- Born: Mohammed Samer Mahmoud Jaber 1998 Nur Shams, Tulkarm Governorate, Palestine
- Died: 29 August 2024 (aged 26) Tulkarm Camp, Tulkarm Governorate, Palestine
- Cause of death: Killed in action
- Occupation: Militant
- Organization: PIJ • Tulkarm Brigade

= Abu Shujaa =

Palestinian militant (1998–2024)

Mohammed Samer Mahmoud Jaber (Note: محمد سامر محمود جابر) (1998 – 29 August 2024), better known by his nom de guerre Abu Shujaa, (Note: أبو شجاع, lit. 'Father of the Brave') was a Palestinian militant from the West Bank. A popular and well-known figure among Palestinians, he led the Tulkarm Brigade militant group from April 2022 until he was killed on 29 August 2024 in a raid during an Israeli military operation in the West Bank.

== Biography ==
Jaber was born in Nur Shams, Tulkarm Governorate, in 1998. His family was originally from Haifa but was displaced during the 1948 Palestine war. He began his participation in anti-Israel militant activities at an early age and was arrested multiple times by both Israel and the Palestinian Authority.

In 2022, he co-founded the Tulkarm Brigade alongside its first leader, Saif Abu Labdeh and assumed command after Labdeh was killed on 2 April 2022. Under Jaber's leadership, membership in the Brigade significantly increased. Previously aligned personally with Fatah, he joined Palestinian Islamic Jihad (PIJ) after the start of the Gaza war in October 2023.

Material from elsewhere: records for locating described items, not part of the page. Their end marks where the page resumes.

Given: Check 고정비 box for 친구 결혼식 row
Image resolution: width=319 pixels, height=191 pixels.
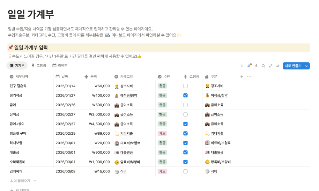Looking at the screenshot, I should pos(185,86).
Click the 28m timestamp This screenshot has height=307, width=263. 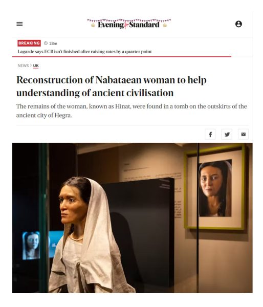pos(53,43)
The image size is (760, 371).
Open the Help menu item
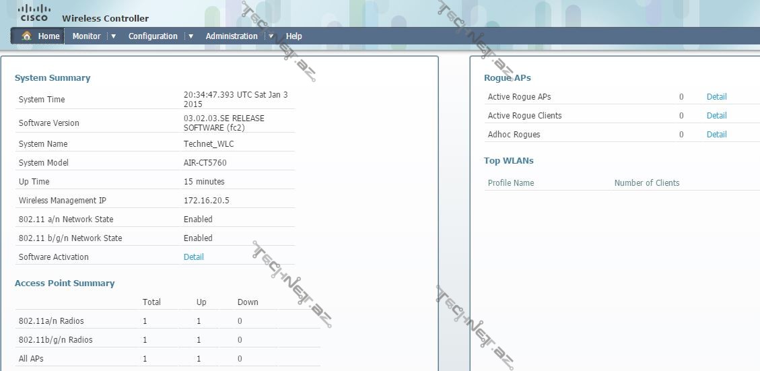point(293,36)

A key figure wanted by the Israeli authorities, Jaber participated in planning and executing multiple attacks against Israeli targets, including a June 2024 shooting that killed an Israeli civilian in Qalqilya. He was injured by Israeli raids into Tulkarm in December 2023, and was thought to have been killed by the Israel Defense Forces (IDF) during an April 2024 raid into Tulkarm in April 2024, but later surfaced attending a funeral for multiple Palestinian fighters. The incident gave Jaber "a kind of cult status" among Palestinians.

On 1 July 2024, The New York Times published an article on West Bank militancy that included an interview with Jaber and other militants.

The 26 July 2024 Tulkarm confrontations were sparked after the security forces of the Palestinian Authority attempted to arrest Jaber while he was hospitalized after being injured by an explosive device. Local crowds of Palestinians intervened and forced the security forces to withdraw.

On 29 August 2024, the YAMAM (Israel's National Counter-Terror Unit) killed Jaber and four other militants during fighting inside and around a mosque in Tulkarm, as part of "Operation Summer Camps" in the West Bank. PIJ and Hamas offered condolences for Jaber's death.